Texte donné:
Septembre 2020. La crise du Covid bat son plein. Tout le monde économique est touché, et les artistes plasticiens ne sont pas épargnés non plus. L’Œuvre nationale de secours Grande-Duchesse Charlotte a alors décidé de lancer un concours ouvert à destination d’artistes actifs dans le domaine des arts visuels, dans l’objectif de soutenir la création et de contrecarrer la mise à l’arrêt pendant plusieurs mois de la vie culturelle. Pour cela, elle débloque un budget, et 100.000€ dédiés à la production et l’acquisition de nouvelles œuvres.
«Nous avons également décidé d’une thématique, que nous avons voulu volontairement large», explique Danièle Wagener, présidente de l’Œuvre. «Nous leur avons demandé une réflexion sur la période historique de la pandémie, plus précisément sur l’époque post-confinement et les nouveaux défis auxquels nous avons dû et devons d’ailleurs toujours tous faire face.»
15 artistes ont répondu à cette invitation et ont remis un dossier qui a été examiné par un jury. Le jury était composé de Fanny Gonella, directrice Frac Lorraine, Benoît Lamy de La Chapelle, directeur du Centre d’art contemporain – la synagogue de Delme, , directeur du Casino Luxembourg – Forum d’art contemporain, Danièle Wagener, alors présidente du jury stART-up et vice-présidente du conseil d’administration de l’Œuvre, et Fanny Weinquin, historienne d’art et commissaire d’exposition indépendante. Cinq dossiers ont été retenus pour une deuxième phase au cours de laquelle les artistes ont été invités à développer le concept de leur œuvre et présenter un budget et les détails techniques de réalisation. Un artiste s’étant retiré, quatre artistes ont finalement présenté leur projet au jury le 29 mars 2021. Après délibération du jury, trois œuvres ont été définitivement retenues, pour un budget total de 105.146,98€.

Contenus enregistrés
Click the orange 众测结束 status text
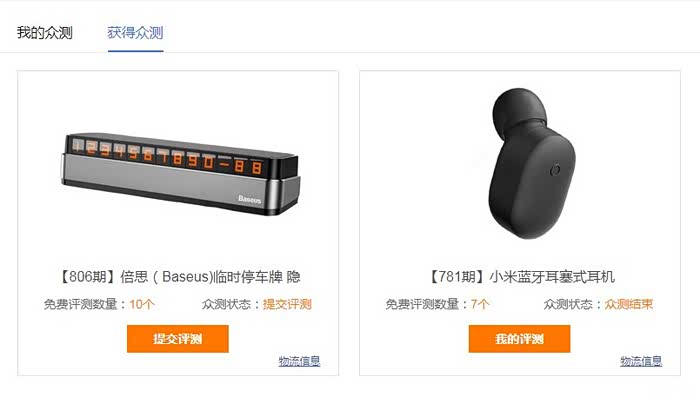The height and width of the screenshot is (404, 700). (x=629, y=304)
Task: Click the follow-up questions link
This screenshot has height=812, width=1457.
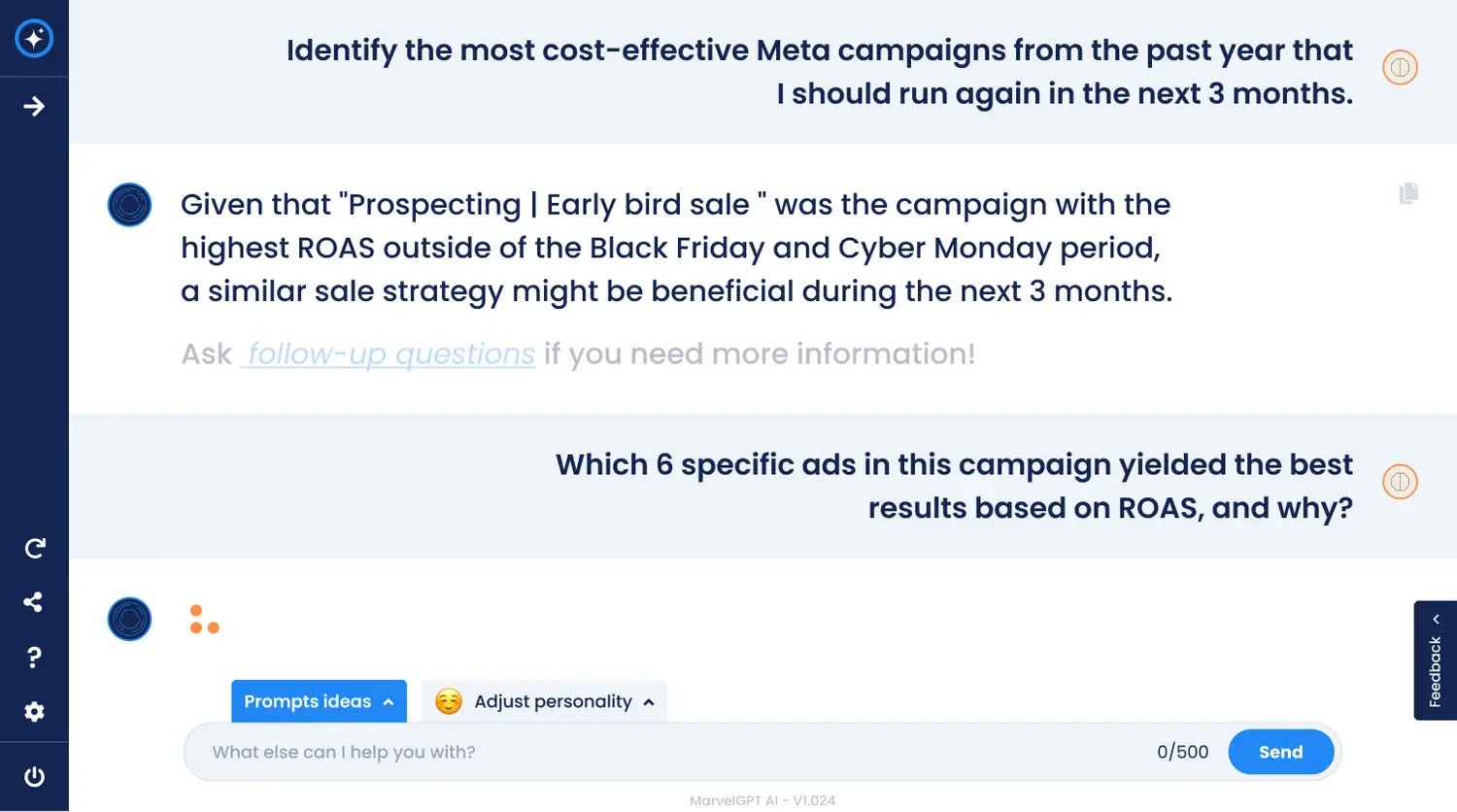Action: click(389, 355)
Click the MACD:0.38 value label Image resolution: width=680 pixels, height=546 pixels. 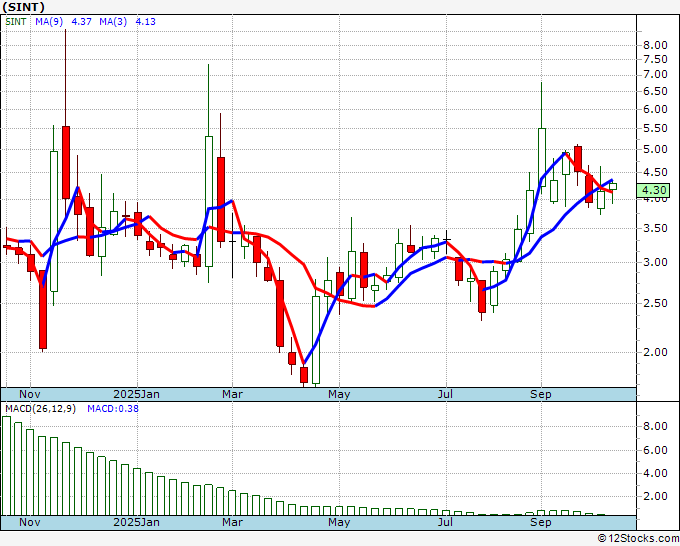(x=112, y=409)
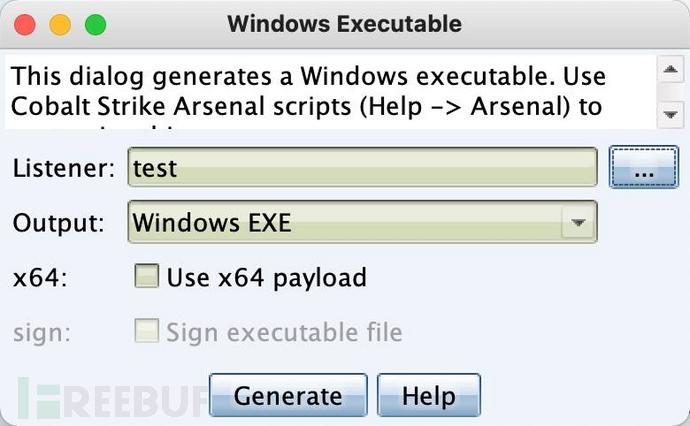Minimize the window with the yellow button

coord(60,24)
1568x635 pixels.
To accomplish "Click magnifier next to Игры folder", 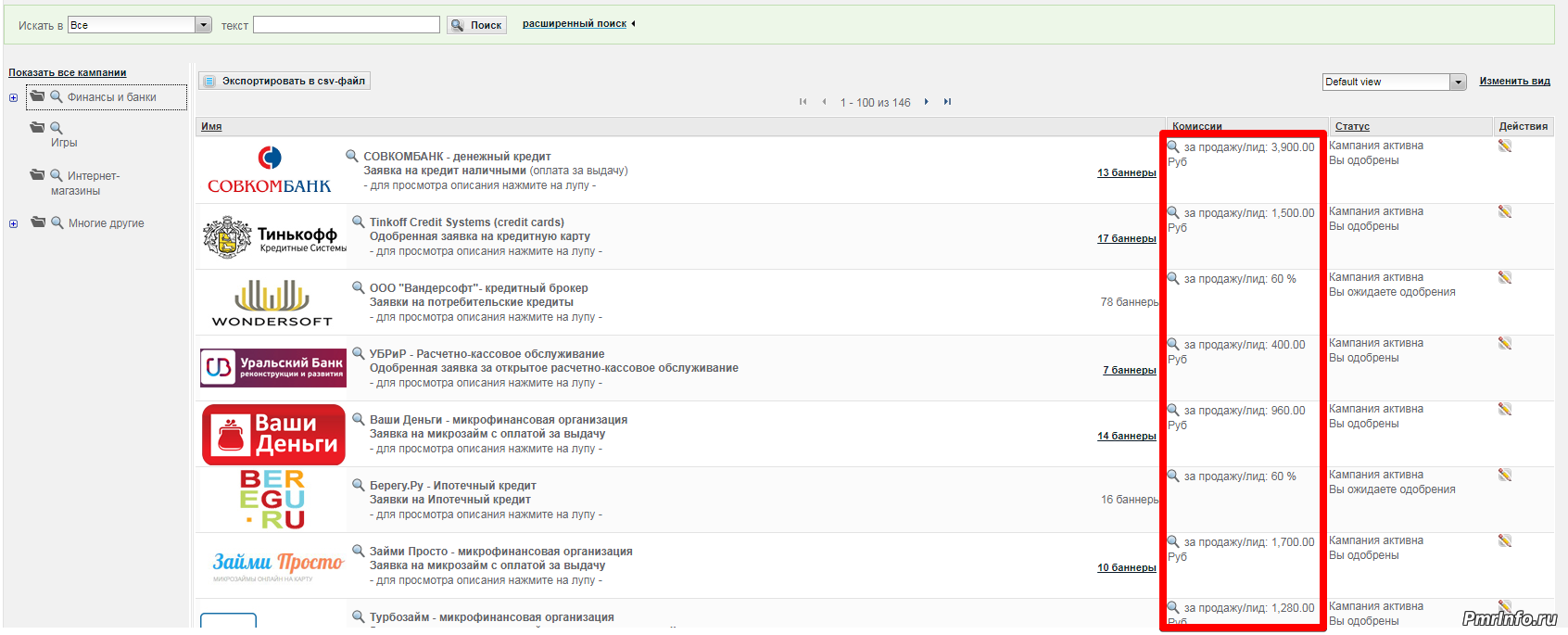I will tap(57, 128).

Le problème: Recopiez le passage du texte donné en commençant à "Septembre 2020. La" et en terminant à "de nouvelles œuvres.".

Solution du problème:
Septembre 2020. La crise du Covid bat son plein. Tout le monde économique est touché, et les artistes plasticiens ne sont pas épargnés non plus. L’Œuvre nationale de secours Grande-Duchesse Charlotte a alors décidé de lancer un concours ouvert à destination d’artistes actifs dans le domaine des arts visuels, dans l’objectif de soutenir la création et de contrecarrer la mise à l’arrêt pendant plusieurs mois de la vie culturelle. Pour cela, elle débloque un budget, et 100.000€ dédiés à la production et l’acquisition de nouvelles œuvres.